We zullen het niet weten, want op een kwaaie dag kwam Poes met mij de keuken uit en zag ze het appelvinkje zitten. Dat ging weg en Poes ging weg maar aan het eind van het rondje had ik sterk de indruk dat Poes het vinkje had gevangen, met ruw verstoord eten op de plank en Poes onder de struiken. We hebben het arme vogeltje niet meer teruggezien. De eetplank heb ik vastgemaakt op een veel hogere paal waar Poes zeker niet op kan springen, al zit ze er nog gespannen onder te loeren.
Apegapen
Veel jong leven om ons heen, ook van de hazen. Hoe dat zo kwam heb ik gezien in het weiland: eerst twee mannetjes die opgewonden om het toekijkende vrouwtje dongen, toen mannetje en vrouwtje die elkaar in de lage avondzon in alle rust keer op keer opzochten, toen een tijdje niks en bij ons de angst dat Poes jonkies zou vinden in hun leger, en op een mooie avond twee jonge maar niet meer zo kleine hazen samen in het weiland. Het heeft gewerkt! ’s Avonds horen we nog lang vogels zingen, heel pregnant de zanglijster.

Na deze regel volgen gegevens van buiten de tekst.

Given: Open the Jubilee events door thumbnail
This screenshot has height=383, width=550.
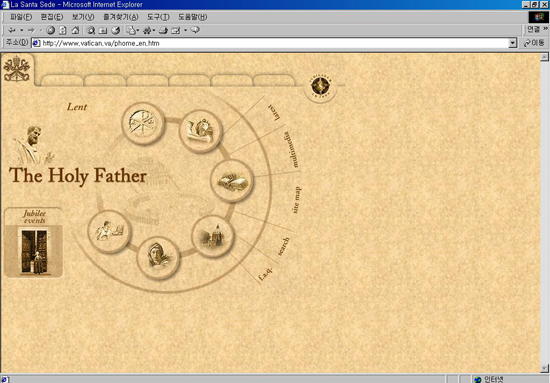Looking at the screenshot, I should pos(34,251).
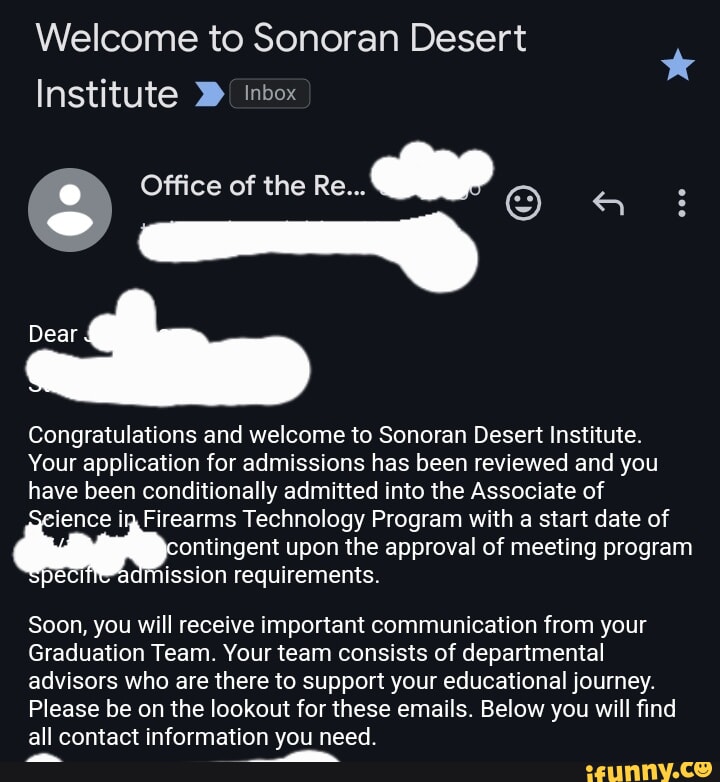Reply using the arrow icon
720x782 pixels.
point(608,204)
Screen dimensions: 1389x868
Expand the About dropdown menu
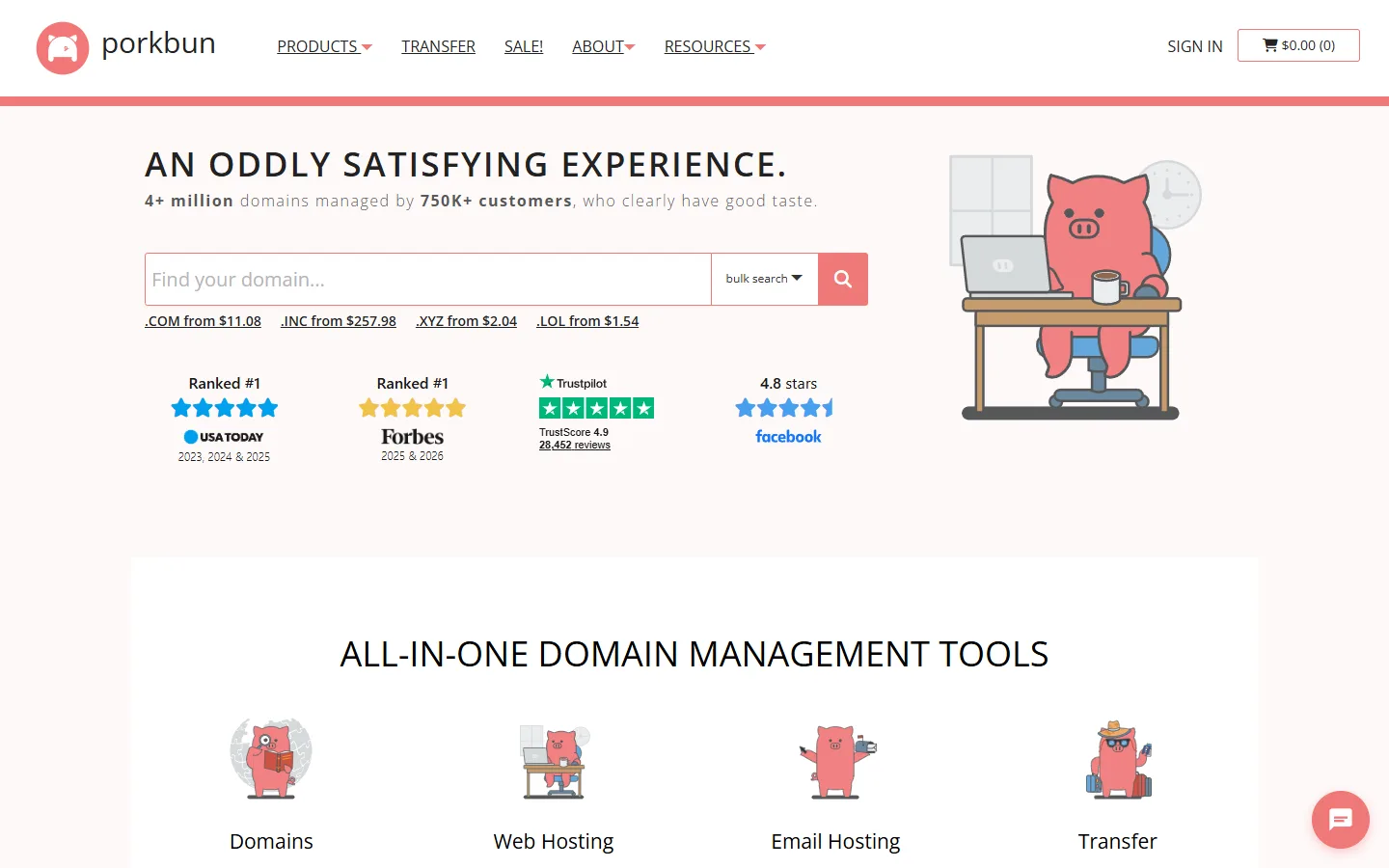point(604,46)
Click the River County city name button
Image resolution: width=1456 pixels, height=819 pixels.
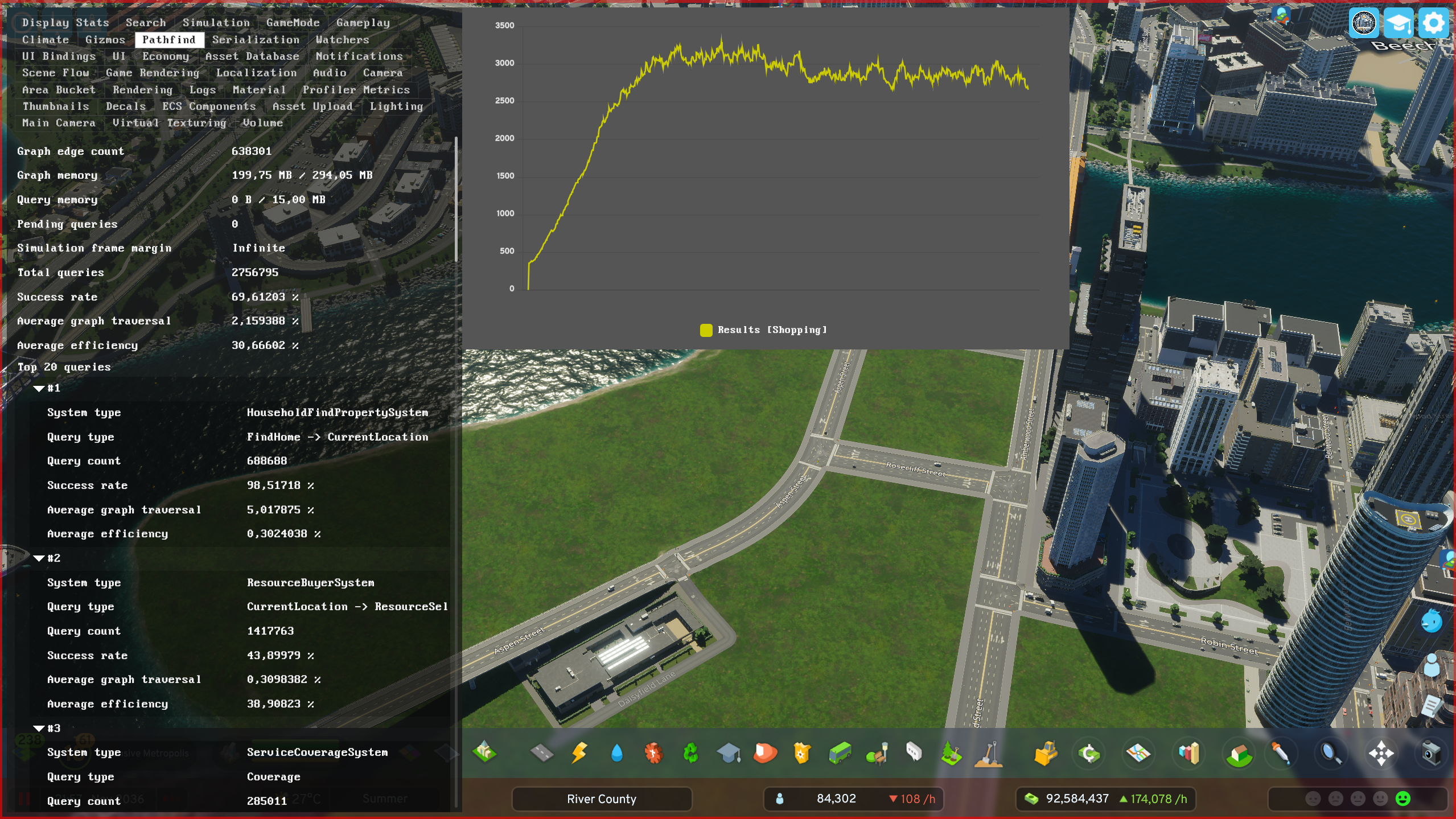click(x=602, y=799)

De kipjes zijn dan al uren op stok in hun hok, goed dicht tegen vossen.
Egel Lea leek een nest te gaan bouwen in het aangeboden huisje maar ze heeft kennelijk een rustiger plek opgezocht. Een egel die al uren vastzit in het hek en mogelijk vliegeneitjes in de huid heeft, een egel die op apegapen ligt of wankel loopt, een egel die zomaar overdag langs de weg loopt: ze hebben hulp nodig. De egelopvang in Roosendaal vangt niet alleen egels op en lapt ze als het meezit op, maar zet ze ook weer uit en heeft ons terrein ontdekt als bijzonder gastvrij voor die mooie beestjes. Inmiddels zijn er hier zeven uitgezet, vier mannetjes en drie vrouwtjes.
Badderen
Molshopen duiden op molsactiviteit en dat is goed. We hebben er heel veel van. Molshopen zijn fijn voor Poes, die dat losse zand graag gebruikt om erin te graven voor een plasje of, dieper, een poepje, liefst als wij erbij zijn want dit is voor haar een sociale activiteit. En ze zijn fijn voor de kipjes, die overal los zand hebben om zich in te graven en zich er genotsvol onder te bedelven. In het weiland strooit eega bloemzaden op de molshopen, ze zijn echt overal goed voor.
Zo wordt het langzaam zomer en verlangen wij naar het moment dat het weer regent. Het is een piepklein stukje aarde hier, maar zelfs daar maakt het merkbaar uit: rust creëren, ruimte geven, schuilplaatsen maken, heggen planten, materiaal laten liggen, voedsel het hele jaar door bieden in de beplanting, alles van nature op elkaar in laten spelen. Als het om ons heen gonst en zoemt, als de vogels zingen van de vroege ochtend tot de late avond, als we soorten en aantallen zien toenemen, dan voelt dat als de ware rijkdom. De natuur, alles wat groeit en kruipt en eet en drinkt en baddert en vliegt, het heeft er recht op.